Cryosat : un quart de la banquise disparue en 20 ans


Après un an de fonctionnement, le satellite européen Cryosat-2 peut dresser la ppremière carte dynamique de l'épaisseur de la banquise arctique.

Un petit film d'animation (voir vidéo) diffusé par l'Agence spatiale européenne, qui a développé ce satellite innovant, permet de visualiser l'évolution de l'étendue et de l'épaisseur de la banquise arctique d'octobre 2010 à mars 2011.

Cette carte dynamique succède à la première carte de l'épaisseur de la glace pour période hivernale de l'hémisphère nord publiée en juin dernier (lire cette note).

Cryosat est le deuxième du nom, mais il remplace un premier satellite perdu au lancement en 2005. Avec ce satellite, les scientifiques observent avec une précision sans précédent les surfaces et surtout les volumes de glaces de la Terre.

Ces glaces jouent un rôle climatique local mais aussi à l'échelle de la planète. Comme source de froid local, et comme facteur de refroidissement global car elles réfléchissent près de 90% de la lumière solaire. Elles vont réagir très fortement au changement climatique et en devenir une cause.

Les observations de la banquise arctique réalisées ces dernières années ont montré que, au delà de la rétraction en surface lors de l'été, un processus d'amincissement généralisé s'était engagé par la réduction du volume des glaces pluriannuelles.

La glace de plus d'un an ne constituait plus en mars 2012 qu'environs le quart de la banquise contre près de 45% en 1983. La glace de plus de cinq ans qui représentait environ le quart de la banquise il y a 20 ans a presque disparue (graphiques).

l'épaisseur vue par Cryosat et l'âge des glaces montre une corrélation assez bonne, mais non totale, entre les deux paramètres.

La rétraction estivale de plus en plus forte de la banquise arctique bouleverse l'écosystème local, et met la surface océanique directement en contact avec l'air et le rayonnement solaire qu'elle absorbe en très grande majorité. Lire ici une longue note sur le débat scientifique soulevé par la rétraction de l'été 2011.
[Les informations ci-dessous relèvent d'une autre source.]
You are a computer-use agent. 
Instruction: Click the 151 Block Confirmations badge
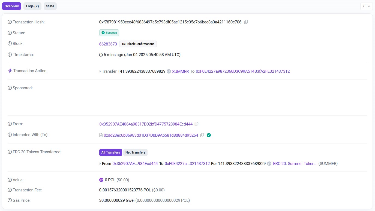(x=138, y=44)
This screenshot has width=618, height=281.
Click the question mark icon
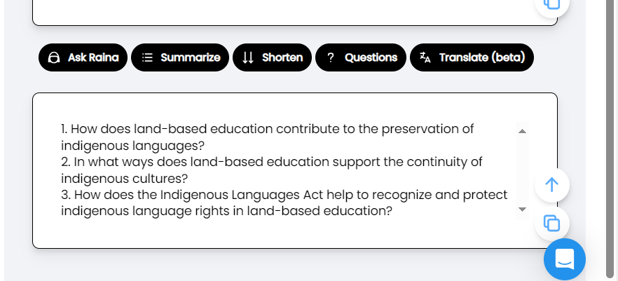pos(331,58)
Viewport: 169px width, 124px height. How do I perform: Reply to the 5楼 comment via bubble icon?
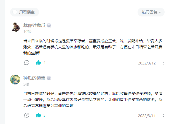tap(27, 115)
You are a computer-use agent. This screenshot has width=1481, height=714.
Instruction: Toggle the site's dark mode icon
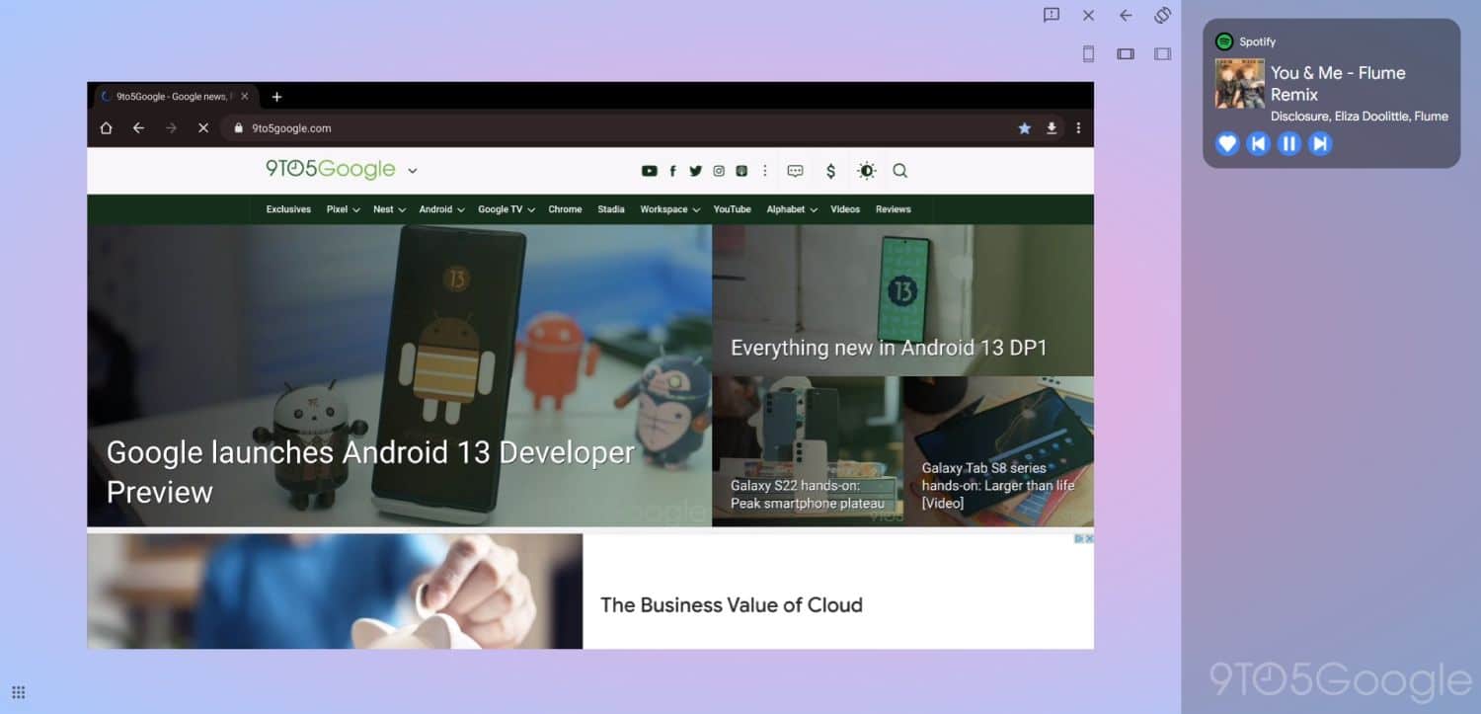click(866, 171)
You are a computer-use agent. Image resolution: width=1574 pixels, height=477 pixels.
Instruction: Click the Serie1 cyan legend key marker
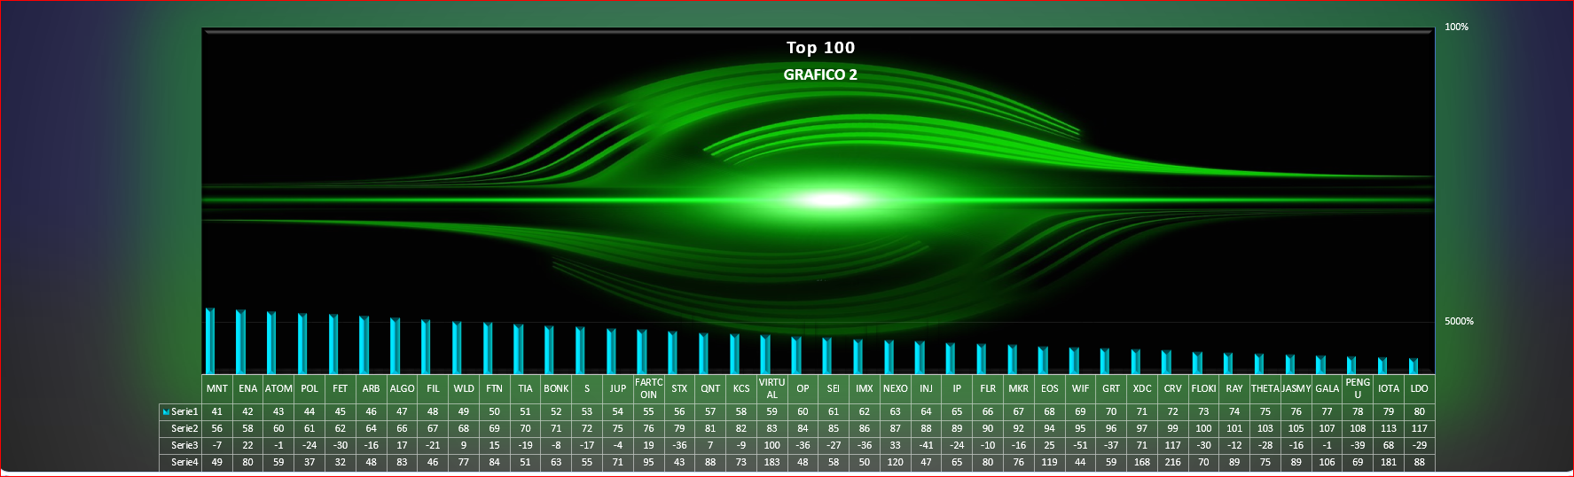point(166,412)
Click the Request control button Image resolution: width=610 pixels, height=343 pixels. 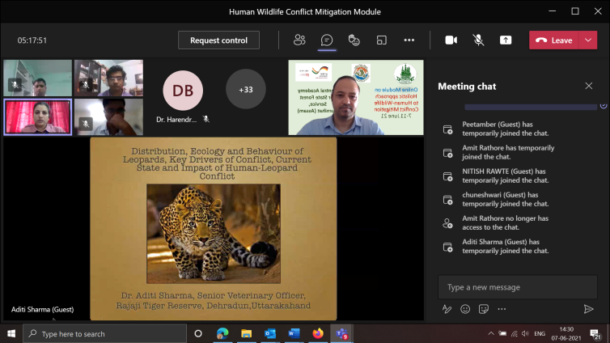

Depuis 2007, les rétractions estivales sont en effet beaucoup plus fortes que prévu par les modèles et des scientifiques proposent une explication à ce hiatus.

Quant à l'évolution du volume des calottes polaires (Groënland et Antarctique), elle contribuera fortement à l'évolution du niveau marin.

Le satellite CryoSat-2 a été lancé le 8 avril 2010, à bord d'une fusée Dniepr de la société ISC Kosmotras depuis le cosmodrome de Baïkonour au Kazakhstan (lire cette note sur le tir). Cette fusée est un ex-missile reconverti grâce aux accords de désarmement USA/Russie.

L'apport spécifique de CryoSat, c'est sa précision. Il doit être très stable sur son orbite, savoir où il vise avec son radar interférométrique (SIRAL) fabriqué par Thales Alenia Space. D'où un concept spécial, avec des panneaux solaires collés sur son «toit» et non disposés en ailes. D'une altitude de 720 km et une orbite quasi polaire, il ne va manquer que 2° autour des pôles. Il est prévu pour 3 ans, mais pourrait vivre plus longtemps comme souvent pour les satellites, jusqu'à cinq ans à priori. C'est un satellite assez petit, avec 730 kg et une seule charge scientifique.

Après son lancement, le satellite est passé sous le contrôle des astronavigateurs de l'ESA à Darmstadt, l'ESOC.